Su reacción fue establecer un plan para luchar contra el excesivo peso del sector financiero, hasta el punto de que el presidente Obama pensó en ella como responsable de la nueva Oficina para la Protección Financiera del Consumidor, cargo para el que fue designado, finalmente, Richard Cordray. El hecho es que Warren se enfrentó al secretario del Tesoro, Timothy Geithner como presidenta del panel de expertos que supervisó los fondos para el rescate, después de la crisis provocada por los embargos inmobiliarios, justo bajo la presidencia de Obama.
¿Es Warren una radical? ¿Puede alguien ser presidente o presidenta en Estados Unidos si pide una mayor regulación y un control del poder financiero? ¿Es una especie de comunista alguien que sugiere que se ha dejado hundir a las clases medias de forma consciente para beneficiar a las elites?
Lo decidirán los norteamericanos, y, primero, los electores que se registren en las primarias del Partido Demócrata. Pero lo que apunta Warren está basado en los datos.
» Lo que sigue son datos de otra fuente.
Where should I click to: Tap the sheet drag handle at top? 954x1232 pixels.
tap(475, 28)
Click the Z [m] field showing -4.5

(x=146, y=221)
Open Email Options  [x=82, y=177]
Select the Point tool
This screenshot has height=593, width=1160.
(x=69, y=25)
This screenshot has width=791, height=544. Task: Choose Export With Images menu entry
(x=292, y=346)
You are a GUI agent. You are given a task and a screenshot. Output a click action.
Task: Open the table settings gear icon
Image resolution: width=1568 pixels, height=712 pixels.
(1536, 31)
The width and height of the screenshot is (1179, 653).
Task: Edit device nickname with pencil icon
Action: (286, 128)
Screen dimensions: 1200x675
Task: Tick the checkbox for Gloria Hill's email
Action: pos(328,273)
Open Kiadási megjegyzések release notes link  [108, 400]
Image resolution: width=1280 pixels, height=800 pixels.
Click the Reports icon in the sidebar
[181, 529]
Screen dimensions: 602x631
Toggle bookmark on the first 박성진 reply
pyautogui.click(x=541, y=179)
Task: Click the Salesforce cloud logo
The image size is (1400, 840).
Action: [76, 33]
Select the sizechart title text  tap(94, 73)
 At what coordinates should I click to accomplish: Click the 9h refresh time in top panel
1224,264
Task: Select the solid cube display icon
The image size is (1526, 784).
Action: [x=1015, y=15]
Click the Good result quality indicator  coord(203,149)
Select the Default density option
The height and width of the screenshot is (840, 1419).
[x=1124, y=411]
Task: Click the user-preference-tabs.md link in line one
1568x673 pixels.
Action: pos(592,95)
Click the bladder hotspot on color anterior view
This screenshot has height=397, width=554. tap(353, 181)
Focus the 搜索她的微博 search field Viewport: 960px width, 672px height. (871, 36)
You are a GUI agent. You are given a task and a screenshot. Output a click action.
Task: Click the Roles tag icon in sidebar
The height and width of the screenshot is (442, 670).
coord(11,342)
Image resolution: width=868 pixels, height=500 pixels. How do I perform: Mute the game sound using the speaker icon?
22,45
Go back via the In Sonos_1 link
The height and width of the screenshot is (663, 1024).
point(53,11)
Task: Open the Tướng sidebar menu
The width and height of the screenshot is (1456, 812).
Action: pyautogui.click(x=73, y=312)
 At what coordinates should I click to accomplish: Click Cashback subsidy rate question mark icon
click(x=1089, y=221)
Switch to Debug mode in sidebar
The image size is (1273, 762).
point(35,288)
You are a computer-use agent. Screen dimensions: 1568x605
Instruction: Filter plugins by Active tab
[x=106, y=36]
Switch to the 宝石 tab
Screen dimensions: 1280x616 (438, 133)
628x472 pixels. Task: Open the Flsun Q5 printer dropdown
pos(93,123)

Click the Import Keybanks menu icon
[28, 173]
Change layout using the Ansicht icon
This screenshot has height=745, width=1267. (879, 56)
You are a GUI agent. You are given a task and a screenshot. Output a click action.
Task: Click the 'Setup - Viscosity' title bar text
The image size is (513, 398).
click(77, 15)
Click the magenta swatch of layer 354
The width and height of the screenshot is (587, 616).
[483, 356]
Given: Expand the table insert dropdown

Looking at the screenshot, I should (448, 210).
Y eso puede explicar ese gran descontento, porque el crecimiento económico, que se ha producido y de forma notable, se ha destinado al porcentaje más pequeño de la población, el que ya tiene una situación de privilegio.
El voto es libre
Desde 1986, el PIB per cápita de Estados Unidos ha aumentado un 59%. Y el valor neto del país ha crecido un 90%. Los beneficios empresariales se han elevado en ese periodo en un 283%. ¿Pero cómo se ha repartido todo eso? Sólo el 1% del crecimiento total de la riqueza entre 1986 y 2012 fue a parar a las familias que componen el 90% con menos renta. En cambio, el 42% de esa riqueza llegó a manos del 0,1% de las familias, las más ricas del país. Son datos que recoge Yascha Mounk en su libro El pueblo contra la democracia (Paidós).
La presión fiscal sobre las rentas más altas ha descendido progresivamente. El proceso lo inició Ronald Reagan, al recortar el tipo fiscal máximo, el de las mayores rentas, del 70% al 50% en 1981, y, otra vez, al 38,5% en 1986. George W. Bush lo dejó en el 35%, y el que se aplica a los rendimientos del capital, el impuesto que pagan exclusivamente las personas más ricas, pasó del 20% al 15% en 2003. Todo ello no se ha revertido. Al revés. Esas rebajas han corrido en paralelo a recortes en las ayudas públicas. Hasta el punto de que hace 20 años un 68% de las familias con niños en situación de pobreza recibían asistencia económica con prestaciones monetarias. Ahora ese porcentaje es del 26%.
¿Todo esto es demagogia o realidad? Warren quiere luchar por su candidatura. Considera que esa pendiente desde las últimas décadas ha provocado en gran parte que las clases medias y medias bajas se hayan agarrado a alguien como Trump, aunque precisamente no sea el presidente norteamericano el gran defensor de esos necesarios programas sociales ni de sistemas fiscales más justos y progresistas. Pero cada uno vota lo que vota.